If we have a function $f(x)$ is differentiable in $\mathbb{R}$ and $\lim_{x\rightarrow \pm \infty} f(x) = 17 $. How can we show that $\exists \xi \in (-\infty, \infty) | f'(\xi) = 0$?
I'm wondering whether we can apply Rolles Theorem in this case, because now we've got an infinite interval for which our function is continous?
Thank you.
Best Answer
If $f(x)=17$ then $f'(x)=0$ and we are done.

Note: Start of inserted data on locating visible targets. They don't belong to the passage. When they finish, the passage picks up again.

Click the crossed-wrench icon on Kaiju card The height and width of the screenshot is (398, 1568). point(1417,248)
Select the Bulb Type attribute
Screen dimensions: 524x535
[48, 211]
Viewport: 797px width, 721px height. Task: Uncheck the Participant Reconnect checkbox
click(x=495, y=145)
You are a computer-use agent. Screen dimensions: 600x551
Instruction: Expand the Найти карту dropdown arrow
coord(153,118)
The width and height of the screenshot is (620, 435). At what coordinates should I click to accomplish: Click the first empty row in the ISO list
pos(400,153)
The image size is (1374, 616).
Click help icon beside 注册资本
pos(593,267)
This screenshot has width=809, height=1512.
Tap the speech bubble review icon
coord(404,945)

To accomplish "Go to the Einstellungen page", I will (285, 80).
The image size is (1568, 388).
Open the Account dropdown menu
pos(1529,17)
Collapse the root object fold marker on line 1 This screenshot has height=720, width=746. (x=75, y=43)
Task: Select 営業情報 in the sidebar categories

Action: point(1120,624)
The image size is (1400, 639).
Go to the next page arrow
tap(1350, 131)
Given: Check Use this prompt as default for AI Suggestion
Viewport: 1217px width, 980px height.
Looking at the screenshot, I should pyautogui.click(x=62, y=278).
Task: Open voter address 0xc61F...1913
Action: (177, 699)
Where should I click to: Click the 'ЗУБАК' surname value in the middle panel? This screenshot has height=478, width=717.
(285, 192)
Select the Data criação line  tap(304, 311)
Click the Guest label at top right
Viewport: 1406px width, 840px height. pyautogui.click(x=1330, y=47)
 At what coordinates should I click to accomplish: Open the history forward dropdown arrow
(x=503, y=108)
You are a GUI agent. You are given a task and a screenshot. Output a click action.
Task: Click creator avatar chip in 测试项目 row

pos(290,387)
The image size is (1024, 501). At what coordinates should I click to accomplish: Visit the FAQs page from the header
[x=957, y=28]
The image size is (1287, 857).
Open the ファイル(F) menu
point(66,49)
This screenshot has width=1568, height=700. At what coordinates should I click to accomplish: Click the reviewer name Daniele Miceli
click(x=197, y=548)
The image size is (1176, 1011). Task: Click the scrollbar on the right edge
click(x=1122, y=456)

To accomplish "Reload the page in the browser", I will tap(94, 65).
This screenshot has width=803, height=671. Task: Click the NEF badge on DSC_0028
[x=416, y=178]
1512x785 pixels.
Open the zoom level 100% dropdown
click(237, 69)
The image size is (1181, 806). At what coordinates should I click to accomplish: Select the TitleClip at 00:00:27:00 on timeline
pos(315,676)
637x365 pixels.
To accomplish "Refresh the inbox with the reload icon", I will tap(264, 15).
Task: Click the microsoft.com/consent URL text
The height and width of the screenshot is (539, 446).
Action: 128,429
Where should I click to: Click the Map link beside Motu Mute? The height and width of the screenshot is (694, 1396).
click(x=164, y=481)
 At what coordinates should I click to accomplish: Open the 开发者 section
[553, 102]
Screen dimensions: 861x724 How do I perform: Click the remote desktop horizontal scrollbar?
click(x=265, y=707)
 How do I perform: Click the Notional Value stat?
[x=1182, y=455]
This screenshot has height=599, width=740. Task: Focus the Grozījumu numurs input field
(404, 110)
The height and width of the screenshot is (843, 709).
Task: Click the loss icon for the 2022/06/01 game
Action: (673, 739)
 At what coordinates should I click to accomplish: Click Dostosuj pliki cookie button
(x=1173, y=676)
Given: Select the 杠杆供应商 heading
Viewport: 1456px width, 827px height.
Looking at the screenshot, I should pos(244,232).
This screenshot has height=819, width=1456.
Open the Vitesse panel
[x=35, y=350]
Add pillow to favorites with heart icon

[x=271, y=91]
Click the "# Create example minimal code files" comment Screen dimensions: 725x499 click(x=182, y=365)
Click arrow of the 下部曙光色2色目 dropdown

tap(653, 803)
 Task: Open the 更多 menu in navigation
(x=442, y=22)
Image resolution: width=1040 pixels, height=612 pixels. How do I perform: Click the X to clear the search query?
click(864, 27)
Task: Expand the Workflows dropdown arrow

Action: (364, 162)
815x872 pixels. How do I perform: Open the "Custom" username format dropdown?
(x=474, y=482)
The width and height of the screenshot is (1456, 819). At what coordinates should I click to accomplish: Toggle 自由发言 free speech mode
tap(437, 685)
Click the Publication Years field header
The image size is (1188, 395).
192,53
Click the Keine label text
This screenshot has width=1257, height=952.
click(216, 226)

If not, let $x_0$ be a point such that $f(x_0)\neq 17$. Assume that $f(x_0)>17$ (the logic is the same if $f(x_0)<17$. By assumption, we know there exists $M>0$ such that $x\geq M$ implies $|f(x)-17|\leq \frac{f(x_0)-17}{2}$ and $x\leq -M$ implies $|f(x)-17|\leq \frac{f(x_0)-17}{2}$. Importantly, note that
$$f(M),f(-M)\in \left[17-\frac{f(x_0)-17}{2},17+\frac{f(x_0)-17}{2} \right]$$
By the mean value theorem, there exists $x_1\in (x_0,M]$ and $x_2\in [-M,x_0)$ such that
$$f(x_1)=17+\frac{f(x_0)-17}{2}$$
$$f(x_2)=17+\frac{f(x_0)-17}{2}$$
Then by Rolle's Theorem there exists $x_3\in (x_2,x_1)$ such that $f'(x_3)=0$.